The inhibitory action of antenatal steroid administration on inflammatory response and ventilation-induced injury is well known [25]. Using antenatal steroid in women during preterm labor has been associated with a significant reduction in the baseline production of IL-6 in the umbilical cord [26]. Our preterm newborns receiving nCPAP who had been exposed to intrauterine steroids had significantly lower pre-nCPAP IL-6 and TNF-α plasma levels as compared to non-exposed newborns. However, the levels of these markers were similar in all nCPAP newborns two hours later, showing a transient anti-inflammatory action of antenatal steroid administration.

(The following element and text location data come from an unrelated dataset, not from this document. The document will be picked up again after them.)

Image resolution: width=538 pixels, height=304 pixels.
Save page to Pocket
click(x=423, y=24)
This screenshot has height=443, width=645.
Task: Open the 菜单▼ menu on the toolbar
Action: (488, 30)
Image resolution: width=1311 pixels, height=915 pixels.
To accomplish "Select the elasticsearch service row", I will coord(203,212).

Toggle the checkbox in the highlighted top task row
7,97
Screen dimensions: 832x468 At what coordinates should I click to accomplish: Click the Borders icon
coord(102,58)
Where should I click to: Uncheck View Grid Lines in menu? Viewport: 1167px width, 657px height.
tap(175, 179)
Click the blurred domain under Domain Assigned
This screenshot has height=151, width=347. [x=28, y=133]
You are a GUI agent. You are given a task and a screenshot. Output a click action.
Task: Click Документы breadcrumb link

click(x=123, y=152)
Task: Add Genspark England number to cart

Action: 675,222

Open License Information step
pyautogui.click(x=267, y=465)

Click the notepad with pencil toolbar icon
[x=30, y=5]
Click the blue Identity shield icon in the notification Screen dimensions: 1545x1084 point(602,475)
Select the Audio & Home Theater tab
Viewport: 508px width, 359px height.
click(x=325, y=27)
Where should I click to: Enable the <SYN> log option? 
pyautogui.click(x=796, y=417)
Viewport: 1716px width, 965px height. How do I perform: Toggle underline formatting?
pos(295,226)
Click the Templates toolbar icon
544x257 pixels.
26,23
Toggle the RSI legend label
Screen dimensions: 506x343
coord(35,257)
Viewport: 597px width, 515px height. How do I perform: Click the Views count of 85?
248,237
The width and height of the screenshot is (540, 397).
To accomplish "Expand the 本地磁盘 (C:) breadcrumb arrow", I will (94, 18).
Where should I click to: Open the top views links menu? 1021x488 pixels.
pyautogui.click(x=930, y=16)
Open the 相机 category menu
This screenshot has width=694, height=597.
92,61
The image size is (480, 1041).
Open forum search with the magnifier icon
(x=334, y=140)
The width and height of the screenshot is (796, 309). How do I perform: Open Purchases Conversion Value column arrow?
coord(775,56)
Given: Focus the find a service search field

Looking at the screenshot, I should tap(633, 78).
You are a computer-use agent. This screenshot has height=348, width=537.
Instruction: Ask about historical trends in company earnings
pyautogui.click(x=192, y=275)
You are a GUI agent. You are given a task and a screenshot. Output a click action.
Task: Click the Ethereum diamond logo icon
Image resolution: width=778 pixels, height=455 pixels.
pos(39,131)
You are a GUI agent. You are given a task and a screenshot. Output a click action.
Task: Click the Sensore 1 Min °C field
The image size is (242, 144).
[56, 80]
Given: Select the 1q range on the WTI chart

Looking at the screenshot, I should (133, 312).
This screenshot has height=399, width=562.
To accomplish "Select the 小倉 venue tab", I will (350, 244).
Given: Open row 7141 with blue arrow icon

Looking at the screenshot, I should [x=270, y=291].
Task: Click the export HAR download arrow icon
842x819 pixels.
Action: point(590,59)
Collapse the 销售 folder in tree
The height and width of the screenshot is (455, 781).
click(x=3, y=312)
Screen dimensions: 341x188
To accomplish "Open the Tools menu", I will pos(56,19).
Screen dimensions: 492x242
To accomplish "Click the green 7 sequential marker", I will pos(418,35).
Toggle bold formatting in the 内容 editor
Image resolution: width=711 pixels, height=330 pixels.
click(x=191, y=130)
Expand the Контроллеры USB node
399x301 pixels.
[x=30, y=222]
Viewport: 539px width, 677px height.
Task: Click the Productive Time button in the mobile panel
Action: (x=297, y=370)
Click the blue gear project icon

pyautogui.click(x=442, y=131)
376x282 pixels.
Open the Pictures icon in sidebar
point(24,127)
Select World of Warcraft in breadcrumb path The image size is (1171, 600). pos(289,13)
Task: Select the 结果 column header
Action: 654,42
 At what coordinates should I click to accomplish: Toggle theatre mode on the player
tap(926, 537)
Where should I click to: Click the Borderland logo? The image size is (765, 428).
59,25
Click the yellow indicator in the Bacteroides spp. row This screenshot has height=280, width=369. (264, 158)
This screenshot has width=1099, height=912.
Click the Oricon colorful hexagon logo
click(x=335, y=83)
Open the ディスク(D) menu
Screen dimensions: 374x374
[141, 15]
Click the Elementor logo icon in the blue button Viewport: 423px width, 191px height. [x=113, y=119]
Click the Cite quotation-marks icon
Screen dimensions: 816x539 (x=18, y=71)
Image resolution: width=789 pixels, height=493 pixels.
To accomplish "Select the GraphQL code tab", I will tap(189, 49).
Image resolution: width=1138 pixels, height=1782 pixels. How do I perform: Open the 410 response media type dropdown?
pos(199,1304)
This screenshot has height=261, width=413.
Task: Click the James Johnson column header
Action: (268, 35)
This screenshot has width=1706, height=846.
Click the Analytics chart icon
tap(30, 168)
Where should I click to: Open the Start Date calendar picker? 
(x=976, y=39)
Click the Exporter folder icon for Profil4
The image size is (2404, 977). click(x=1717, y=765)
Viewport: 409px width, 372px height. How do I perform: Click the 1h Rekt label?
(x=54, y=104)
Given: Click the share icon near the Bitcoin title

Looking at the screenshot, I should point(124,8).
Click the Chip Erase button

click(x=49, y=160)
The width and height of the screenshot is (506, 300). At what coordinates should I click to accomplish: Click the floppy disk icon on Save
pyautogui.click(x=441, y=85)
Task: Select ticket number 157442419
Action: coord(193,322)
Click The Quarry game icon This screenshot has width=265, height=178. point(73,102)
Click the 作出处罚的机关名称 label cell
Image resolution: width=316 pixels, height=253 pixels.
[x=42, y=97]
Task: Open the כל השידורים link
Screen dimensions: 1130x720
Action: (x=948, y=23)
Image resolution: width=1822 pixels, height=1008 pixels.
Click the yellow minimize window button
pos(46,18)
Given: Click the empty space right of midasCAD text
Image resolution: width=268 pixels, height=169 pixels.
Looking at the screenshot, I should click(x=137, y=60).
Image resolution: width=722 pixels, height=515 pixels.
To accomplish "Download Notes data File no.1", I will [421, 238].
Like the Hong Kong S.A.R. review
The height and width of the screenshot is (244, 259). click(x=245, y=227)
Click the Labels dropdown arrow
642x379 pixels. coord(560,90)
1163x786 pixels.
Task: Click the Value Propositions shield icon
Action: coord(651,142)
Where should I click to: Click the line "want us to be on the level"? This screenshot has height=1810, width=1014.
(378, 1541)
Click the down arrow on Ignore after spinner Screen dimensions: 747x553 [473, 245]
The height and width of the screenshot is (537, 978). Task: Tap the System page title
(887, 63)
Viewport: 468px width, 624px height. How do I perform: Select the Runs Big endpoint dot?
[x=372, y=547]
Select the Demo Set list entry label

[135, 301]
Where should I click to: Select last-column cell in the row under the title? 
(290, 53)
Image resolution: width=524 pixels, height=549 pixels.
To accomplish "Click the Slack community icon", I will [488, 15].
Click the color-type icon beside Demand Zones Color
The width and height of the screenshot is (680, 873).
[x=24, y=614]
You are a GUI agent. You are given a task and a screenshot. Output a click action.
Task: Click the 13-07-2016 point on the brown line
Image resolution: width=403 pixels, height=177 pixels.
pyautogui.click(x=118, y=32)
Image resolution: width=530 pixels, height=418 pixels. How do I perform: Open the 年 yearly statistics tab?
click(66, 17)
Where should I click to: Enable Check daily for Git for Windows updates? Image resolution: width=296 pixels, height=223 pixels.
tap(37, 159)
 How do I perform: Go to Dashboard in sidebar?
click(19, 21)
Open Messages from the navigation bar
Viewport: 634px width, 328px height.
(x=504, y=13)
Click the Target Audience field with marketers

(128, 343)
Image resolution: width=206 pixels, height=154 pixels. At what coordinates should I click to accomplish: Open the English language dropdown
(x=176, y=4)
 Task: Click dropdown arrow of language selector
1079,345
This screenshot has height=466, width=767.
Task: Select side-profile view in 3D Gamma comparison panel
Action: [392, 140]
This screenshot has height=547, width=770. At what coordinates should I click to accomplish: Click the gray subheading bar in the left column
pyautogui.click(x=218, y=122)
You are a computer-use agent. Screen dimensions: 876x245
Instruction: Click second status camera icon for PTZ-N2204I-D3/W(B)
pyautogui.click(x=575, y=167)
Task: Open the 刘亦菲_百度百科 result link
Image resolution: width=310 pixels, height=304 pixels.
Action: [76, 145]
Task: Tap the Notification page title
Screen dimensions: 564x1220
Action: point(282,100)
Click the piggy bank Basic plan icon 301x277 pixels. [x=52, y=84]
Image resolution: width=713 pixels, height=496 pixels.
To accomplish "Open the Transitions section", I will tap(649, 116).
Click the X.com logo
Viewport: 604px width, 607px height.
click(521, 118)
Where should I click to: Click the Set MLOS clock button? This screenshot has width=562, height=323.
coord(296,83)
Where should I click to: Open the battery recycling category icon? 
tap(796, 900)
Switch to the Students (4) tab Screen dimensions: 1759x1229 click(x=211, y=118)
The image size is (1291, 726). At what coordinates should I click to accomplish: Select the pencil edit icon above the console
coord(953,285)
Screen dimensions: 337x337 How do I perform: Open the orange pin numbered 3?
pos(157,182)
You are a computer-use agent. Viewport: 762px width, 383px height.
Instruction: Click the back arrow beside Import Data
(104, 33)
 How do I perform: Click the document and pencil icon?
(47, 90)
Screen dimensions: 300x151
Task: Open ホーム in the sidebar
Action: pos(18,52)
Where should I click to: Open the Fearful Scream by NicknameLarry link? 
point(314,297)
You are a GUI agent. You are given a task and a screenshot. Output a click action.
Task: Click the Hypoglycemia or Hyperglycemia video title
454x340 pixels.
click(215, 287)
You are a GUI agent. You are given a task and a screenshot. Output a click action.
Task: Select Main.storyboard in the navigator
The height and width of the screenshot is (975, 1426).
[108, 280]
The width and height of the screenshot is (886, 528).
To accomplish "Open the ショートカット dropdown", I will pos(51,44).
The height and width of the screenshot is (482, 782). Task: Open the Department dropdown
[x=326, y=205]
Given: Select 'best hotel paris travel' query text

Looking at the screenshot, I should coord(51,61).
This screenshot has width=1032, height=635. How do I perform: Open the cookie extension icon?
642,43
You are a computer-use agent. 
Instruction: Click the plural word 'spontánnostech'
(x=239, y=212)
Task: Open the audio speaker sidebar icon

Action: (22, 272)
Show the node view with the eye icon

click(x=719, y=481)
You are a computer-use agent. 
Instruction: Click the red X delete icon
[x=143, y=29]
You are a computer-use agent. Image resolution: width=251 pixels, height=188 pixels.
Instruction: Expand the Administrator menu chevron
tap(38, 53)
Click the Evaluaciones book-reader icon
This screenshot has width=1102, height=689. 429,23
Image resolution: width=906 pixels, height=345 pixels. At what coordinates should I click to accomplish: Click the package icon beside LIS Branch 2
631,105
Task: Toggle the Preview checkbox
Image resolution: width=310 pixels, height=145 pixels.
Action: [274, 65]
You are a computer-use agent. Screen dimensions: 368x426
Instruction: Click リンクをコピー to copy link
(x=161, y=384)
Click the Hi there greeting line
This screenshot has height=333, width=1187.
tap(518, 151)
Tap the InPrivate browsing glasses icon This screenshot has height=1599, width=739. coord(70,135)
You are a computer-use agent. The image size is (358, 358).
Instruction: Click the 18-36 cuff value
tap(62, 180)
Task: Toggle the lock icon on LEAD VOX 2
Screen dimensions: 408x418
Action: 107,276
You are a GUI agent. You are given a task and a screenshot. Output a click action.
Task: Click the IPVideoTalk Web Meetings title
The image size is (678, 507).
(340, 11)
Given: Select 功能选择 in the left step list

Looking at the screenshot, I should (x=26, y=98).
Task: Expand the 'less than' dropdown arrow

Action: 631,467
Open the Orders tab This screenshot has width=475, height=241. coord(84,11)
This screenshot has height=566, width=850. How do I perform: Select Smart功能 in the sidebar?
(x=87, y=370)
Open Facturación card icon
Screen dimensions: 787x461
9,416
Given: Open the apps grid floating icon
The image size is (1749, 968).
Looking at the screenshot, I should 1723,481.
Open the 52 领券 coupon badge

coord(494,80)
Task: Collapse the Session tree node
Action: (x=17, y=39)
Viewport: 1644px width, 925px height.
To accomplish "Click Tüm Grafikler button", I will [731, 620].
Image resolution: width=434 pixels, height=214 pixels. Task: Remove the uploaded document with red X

The improvement in gas exchange after nCPAP demonstrated a proper use of this support to moderate respiratory stressed newborns. We did not include extremely premature newborns, with gestational age below 28 weeks, because the success rate in applying nCPAP in that group was low in our service, during the study period. Extremely preterm newborns are more often treated with MV and affected by systemic inflammation than other preterm populations; however, their exclusion from the present study is also justified by the fact that these baseline inflammations would possibly impact interleukin levels [27]. Another study limitation was our small sample size, with enough power to detect some change in cytokine levels but unable to test other clinical relevant outcomes. A larger sample size would be necessary to draw more conclusions.

Conclusion

We suggest that early use nCPAP is not associated with release of plasma pro-inflammatory cytokines, especially considering the reduction in IL-6 plasma levels. Thus, our results propose that nCPAP is a less harmful initial ventilatory strategy for preterm infants with moderate respiratory distress.